A significant amount of time was spent analyzing Justice Jackson’s prior rulings in cases involving child sex offenders. Justice Jackson was painted as soft on crime, but analysts agreed that her rulings were on par with the typical sentencing lengths for these criminals according to the Washington Post.

When Republican Senator Marsha Blackburn asked, “Can you provide a definition for the word ‘woman?’” Justice Jackson responded by stating that she could not provide a definition, and yet Senator Blackburn was quick to blame “progressive education” and ridicule Justice Jackson for her lack of a response. Senator Blackburn’s question on women is far more convoluted in nature. By defining gender based on biology, one dismisses and disregards those who identify as transgender.

Not even Republicans themselves can agree on a suitable answer to this question. Representative Marjorie Taylor Greene defined a woman at a GOP event as “We came from Adam’s rib. God created us with his hands. We may be the weaker sex — we are the weaker sex — but we are our partner — we are our husband’s wife.” Would any parent reasonably tell their daughters they are weaker than their sons? Young women today should look up to pioneers for our gender like Justice Jackson, rather than illogic that suggests women are subordinate to men.

Justice Ketanji Brown Jackson’s daughter Leila Jackson looks at her mother with pride during the Senate Judiciary Committee’s confirmation hearing (Photo courtesy of New York Times).

As a mother and a judge, Justice Jackson opened up about balancing a career and motherhood as a woman. “I’m saving a special moment in this introduction for my daughters, Talia and Leila,” according to Justice Jackson, “Girls, I know it has not been easy as I’ve tried to navigate the challenges of juggling my career and motherhood, and I fully admit that I did not always get the balance right. But I hope that you’ve seen with hard work, determination, and love, it can be done.” As Justice Jackson’s daughter Leila Jackson gazed at her mother with pride, one could feel the palpable sense of love between mother and daughter.

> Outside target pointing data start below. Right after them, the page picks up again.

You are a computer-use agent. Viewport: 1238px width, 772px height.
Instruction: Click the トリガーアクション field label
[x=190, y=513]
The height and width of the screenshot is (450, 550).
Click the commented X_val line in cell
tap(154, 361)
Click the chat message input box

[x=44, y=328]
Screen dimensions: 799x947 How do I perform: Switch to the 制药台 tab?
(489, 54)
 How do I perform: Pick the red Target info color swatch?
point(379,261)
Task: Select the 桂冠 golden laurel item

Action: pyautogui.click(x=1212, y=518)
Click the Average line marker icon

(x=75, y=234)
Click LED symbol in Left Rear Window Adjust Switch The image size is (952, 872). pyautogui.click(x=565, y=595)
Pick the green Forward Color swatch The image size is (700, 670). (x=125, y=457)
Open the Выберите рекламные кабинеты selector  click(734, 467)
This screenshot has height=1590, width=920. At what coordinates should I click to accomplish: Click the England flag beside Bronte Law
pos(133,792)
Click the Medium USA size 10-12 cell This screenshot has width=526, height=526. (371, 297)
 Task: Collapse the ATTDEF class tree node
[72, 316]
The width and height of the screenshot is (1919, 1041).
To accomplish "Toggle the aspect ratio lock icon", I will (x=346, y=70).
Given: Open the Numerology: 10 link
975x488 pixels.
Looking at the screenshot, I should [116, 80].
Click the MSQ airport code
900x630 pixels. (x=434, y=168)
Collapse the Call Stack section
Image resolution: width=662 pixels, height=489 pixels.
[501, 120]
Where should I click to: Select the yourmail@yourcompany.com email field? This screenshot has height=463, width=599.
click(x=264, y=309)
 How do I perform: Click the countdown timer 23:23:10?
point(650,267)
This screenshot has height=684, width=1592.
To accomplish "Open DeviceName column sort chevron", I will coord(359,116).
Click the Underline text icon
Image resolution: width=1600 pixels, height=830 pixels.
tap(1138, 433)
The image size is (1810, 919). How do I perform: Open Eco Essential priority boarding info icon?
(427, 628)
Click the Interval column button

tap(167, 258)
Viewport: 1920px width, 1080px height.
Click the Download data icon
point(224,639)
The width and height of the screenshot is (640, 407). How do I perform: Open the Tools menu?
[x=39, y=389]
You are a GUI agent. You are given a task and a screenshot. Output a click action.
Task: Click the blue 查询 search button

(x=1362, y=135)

Senator Cory Booker, an African American legislator from New Jersey, detailed the importance of Justice Jackson’s confirmation for the African American community. “And I want to tell you, when I look at you, this is why I get emotional,” according to Senator Booker. “It’s hard for me not to look at you and not see my mom, not to see my cousins, one of them who had to come here and sit behind you. She had to have your back. I see my ancestors and yours.”

The Supreme Court is no stranger to controversy, but the recent polarization of politics has bred a deep mistrust in the legitimacy of the Court today. If Justice Jackson’s confirmation hearing showed us anything, it’s that Justice Jackson’s resilience and poise will be indicative of her time on the Supreme Court. Senator Booker stated during the confirmation hearing, “You have earned this spot. You are worthy. You are a great American.” For every woman and person of color in America, Justice Jackson is a beacon of hope and inspiration — an American of grace and extraordinary talent.